Task instructions:
a. Using the news report on Chavez and Bush, explain in one to three sentences why Chavez said Bush should be put in an asylum.
b. Please answer these questions from the news report on Chavez and Bush:
(i) In which city did Chavez give the news conference?
(ii) Besides saying he belonged in an asylum, what has Chavez called Bush?
(iii) Into what language did the interpreter translate Chavez's comments?
#### Extract to read ####
PARIS (Reuters) - Venezuelan President Hugo Chavez said on Tuesday that U.S. President George W. Bush belonged in a mental asylum for referring to the possibility of World War Three if Tehran developed nuclear weapons.

Barack Obama

The remark is the latest in a long line of insults the outspoken left-wing leader has leveled at Bush, whom he has also called "the devil", a genocidal assassin and a donkey.

On October 17, Bush warned that a nuclear-armed Iran could lead to World War Three as he tried to shore up international opposition to Tehran amid Russian skepticism over whether Iran was really seeking nuclear weapons, as the West believes and Tehran denies.

"Bush spoke of the possibility of this Third World War and the use of the atom bomb," Chavez told a news conference in Paris, where he met his French counterpart Nicolas Sarkozy.

"A Third World War? With an atom bomb? He said it, with an atom bomb. There would be no more world. The world would end. Humanity would no longer exist," he said, speaking through an interpreter who translated his comments into French.

"I think he has to be put in an asylum. He has to be put in an asylum," said Chavez, an ally of Tehran, adding that Iran was not building nuclear weapons, echoing Iran's own denials.

On October 17 Bush told a news conference "We've got a leader in Iran who has announced that he wants to destroy Israel."

"So I've told people that, if you're interested in avoiding World War 111, it seems like you ought to be interested in preventing them from having the knowledge necessary to make a nuclear weapon."
#### Dataset excerpts ####
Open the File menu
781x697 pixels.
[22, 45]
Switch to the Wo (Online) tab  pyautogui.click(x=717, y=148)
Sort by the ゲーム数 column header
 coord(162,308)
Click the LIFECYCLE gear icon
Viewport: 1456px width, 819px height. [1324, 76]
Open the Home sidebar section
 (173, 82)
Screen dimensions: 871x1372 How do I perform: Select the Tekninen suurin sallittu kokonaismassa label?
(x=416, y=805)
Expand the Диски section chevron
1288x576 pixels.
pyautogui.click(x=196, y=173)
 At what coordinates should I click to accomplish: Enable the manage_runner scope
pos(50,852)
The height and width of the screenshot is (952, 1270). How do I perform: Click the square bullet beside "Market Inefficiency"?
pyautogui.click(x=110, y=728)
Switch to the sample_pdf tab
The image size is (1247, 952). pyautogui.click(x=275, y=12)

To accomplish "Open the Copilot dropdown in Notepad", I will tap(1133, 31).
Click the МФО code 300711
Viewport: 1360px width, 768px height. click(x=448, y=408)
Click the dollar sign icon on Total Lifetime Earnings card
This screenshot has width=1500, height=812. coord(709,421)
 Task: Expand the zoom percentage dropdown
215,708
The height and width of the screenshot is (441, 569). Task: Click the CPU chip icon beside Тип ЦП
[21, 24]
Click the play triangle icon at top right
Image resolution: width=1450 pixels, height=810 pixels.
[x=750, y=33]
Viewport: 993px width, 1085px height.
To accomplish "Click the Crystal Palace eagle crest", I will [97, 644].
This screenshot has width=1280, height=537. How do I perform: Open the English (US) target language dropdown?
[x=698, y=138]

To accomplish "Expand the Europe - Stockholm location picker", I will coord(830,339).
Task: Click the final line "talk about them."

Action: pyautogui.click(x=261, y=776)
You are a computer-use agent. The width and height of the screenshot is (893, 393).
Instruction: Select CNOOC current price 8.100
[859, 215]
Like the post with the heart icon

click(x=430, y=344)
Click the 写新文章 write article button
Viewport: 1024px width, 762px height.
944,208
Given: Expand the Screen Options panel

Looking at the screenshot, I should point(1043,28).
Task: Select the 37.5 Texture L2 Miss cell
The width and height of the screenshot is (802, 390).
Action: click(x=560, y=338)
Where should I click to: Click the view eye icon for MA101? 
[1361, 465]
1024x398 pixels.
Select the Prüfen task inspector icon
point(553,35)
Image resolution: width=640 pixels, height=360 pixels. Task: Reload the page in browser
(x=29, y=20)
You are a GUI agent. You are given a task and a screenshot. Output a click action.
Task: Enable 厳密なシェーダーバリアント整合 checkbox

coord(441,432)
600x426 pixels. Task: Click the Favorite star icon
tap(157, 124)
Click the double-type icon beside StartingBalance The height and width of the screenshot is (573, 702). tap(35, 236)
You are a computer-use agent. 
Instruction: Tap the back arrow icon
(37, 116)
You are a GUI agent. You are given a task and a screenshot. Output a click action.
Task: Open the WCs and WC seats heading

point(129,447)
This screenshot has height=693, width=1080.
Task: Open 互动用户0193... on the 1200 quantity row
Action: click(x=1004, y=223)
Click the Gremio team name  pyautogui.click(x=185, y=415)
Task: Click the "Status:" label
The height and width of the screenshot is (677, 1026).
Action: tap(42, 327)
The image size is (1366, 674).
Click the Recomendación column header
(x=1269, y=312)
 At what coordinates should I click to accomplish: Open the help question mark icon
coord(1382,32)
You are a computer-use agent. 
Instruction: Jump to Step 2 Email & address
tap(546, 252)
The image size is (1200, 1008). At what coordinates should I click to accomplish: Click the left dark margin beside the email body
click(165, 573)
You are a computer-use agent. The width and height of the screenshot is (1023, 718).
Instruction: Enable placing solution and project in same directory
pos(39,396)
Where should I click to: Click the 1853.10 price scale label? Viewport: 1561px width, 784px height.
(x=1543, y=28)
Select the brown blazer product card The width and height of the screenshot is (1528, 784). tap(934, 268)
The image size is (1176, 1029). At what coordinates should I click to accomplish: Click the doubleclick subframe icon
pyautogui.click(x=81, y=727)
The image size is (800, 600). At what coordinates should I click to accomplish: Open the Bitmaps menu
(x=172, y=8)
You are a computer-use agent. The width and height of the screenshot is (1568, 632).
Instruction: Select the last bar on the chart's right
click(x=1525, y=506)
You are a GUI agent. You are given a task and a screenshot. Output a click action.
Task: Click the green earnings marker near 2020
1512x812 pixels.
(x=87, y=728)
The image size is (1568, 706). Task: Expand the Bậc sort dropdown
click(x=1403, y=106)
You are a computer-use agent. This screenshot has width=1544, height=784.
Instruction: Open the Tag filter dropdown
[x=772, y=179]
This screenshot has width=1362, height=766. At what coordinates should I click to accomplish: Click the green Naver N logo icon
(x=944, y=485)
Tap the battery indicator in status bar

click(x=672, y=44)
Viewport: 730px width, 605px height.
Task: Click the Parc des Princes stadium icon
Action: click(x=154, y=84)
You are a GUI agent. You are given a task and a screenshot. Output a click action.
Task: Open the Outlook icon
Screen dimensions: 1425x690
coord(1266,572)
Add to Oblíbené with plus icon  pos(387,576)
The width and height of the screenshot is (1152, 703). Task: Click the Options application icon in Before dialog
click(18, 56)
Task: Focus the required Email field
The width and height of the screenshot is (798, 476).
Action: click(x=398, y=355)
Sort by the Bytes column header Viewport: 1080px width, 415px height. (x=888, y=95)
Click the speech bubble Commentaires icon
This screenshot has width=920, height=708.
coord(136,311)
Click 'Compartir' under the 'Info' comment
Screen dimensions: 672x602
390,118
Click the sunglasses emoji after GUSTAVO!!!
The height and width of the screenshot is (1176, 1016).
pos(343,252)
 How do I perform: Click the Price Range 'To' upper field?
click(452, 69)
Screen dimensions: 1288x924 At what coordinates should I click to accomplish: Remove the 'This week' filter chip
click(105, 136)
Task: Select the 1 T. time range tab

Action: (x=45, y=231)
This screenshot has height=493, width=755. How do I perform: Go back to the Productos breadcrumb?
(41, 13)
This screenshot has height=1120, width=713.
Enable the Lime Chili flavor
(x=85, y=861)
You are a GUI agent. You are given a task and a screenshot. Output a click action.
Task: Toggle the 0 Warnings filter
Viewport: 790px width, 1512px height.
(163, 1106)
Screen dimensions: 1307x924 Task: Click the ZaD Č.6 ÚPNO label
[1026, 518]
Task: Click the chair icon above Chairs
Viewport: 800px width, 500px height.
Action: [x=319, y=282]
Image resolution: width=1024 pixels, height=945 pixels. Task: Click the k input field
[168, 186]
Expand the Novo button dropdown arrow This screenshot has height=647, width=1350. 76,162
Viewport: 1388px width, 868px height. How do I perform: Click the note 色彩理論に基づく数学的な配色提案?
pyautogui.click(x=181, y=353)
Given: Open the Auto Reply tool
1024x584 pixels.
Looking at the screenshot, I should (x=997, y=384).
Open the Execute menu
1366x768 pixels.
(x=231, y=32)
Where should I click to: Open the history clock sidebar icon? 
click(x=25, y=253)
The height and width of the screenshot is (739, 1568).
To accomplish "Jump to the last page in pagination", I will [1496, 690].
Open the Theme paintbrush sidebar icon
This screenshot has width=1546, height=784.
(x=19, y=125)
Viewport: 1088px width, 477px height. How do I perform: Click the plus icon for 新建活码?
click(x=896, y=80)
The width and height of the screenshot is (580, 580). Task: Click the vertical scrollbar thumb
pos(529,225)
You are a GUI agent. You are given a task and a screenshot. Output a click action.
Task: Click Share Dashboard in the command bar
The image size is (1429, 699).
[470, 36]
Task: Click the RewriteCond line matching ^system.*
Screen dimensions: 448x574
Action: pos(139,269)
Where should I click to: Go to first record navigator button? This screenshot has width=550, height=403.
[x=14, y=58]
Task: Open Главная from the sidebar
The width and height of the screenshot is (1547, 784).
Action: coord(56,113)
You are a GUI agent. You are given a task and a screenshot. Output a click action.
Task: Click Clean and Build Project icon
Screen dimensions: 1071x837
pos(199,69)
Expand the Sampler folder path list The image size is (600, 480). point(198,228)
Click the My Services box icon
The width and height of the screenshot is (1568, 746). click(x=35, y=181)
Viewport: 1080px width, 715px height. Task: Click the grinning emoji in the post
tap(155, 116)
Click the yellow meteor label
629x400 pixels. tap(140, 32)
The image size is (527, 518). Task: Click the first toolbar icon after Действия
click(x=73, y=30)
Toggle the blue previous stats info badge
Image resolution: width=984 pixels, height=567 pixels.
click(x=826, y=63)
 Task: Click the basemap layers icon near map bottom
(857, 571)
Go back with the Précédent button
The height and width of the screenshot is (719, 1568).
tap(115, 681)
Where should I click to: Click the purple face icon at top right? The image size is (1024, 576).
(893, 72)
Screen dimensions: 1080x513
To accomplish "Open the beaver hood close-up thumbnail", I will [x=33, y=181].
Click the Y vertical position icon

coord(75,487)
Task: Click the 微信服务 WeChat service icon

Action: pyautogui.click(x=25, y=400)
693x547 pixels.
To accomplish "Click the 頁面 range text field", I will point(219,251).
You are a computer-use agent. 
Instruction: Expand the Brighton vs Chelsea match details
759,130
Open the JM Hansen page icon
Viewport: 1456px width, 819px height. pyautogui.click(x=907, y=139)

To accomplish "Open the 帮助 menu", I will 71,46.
####
Solutions per task:
a. Chavez said Bush belonged in an asylum because Bush had spoken of a possible World War Three if Tehran developed nuclear weapons. Chavez argued that such a war with an atom bomb would end the world and humanity would no longer exist.

b.
(i) Paris
(ii) "The devil," a genocidal assassin and a donkey
(iii) French